■ **INSTRUCTIONS FOR THE TASK**: Please reproduce the material below word for word, keeping every line in its original order.

::: EXTRACTED RECORDS :::

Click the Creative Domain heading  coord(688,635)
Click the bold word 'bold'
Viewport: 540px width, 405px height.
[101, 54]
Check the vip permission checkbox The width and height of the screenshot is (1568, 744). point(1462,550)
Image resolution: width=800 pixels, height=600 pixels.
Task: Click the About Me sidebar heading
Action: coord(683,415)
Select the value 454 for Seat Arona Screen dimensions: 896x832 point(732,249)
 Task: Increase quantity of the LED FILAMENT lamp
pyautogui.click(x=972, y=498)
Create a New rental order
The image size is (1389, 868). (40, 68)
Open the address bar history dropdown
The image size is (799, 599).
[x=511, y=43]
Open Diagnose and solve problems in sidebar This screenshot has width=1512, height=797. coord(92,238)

:::

■ **OUTPUT OF THE EXERCISE**:
Click the Creative Domain heading  coord(688,635)
Click the bold word 'bold'
Viewport: 540px width, 405px height.
[101, 54]
Check the vip permission checkbox The width and height of the screenshot is (1568, 744). point(1462,550)
Image resolution: width=800 pixels, height=600 pixels.
Task: Click the About Me sidebar heading
Action: coord(683,415)
Select the value 454 for Seat Arona Screen dimensions: 896x832 point(732,249)
 Task: Increase quantity of the LED FILAMENT lamp
pyautogui.click(x=972, y=498)
Create a New rental order
The image size is (1389, 868). (40, 68)
Open the address bar history dropdown
The image size is (799, 599).
[x=511, y=43]
Open Diagnose and solve problems in sidebar This screenshot has width=1512, height=797. coord(92,238)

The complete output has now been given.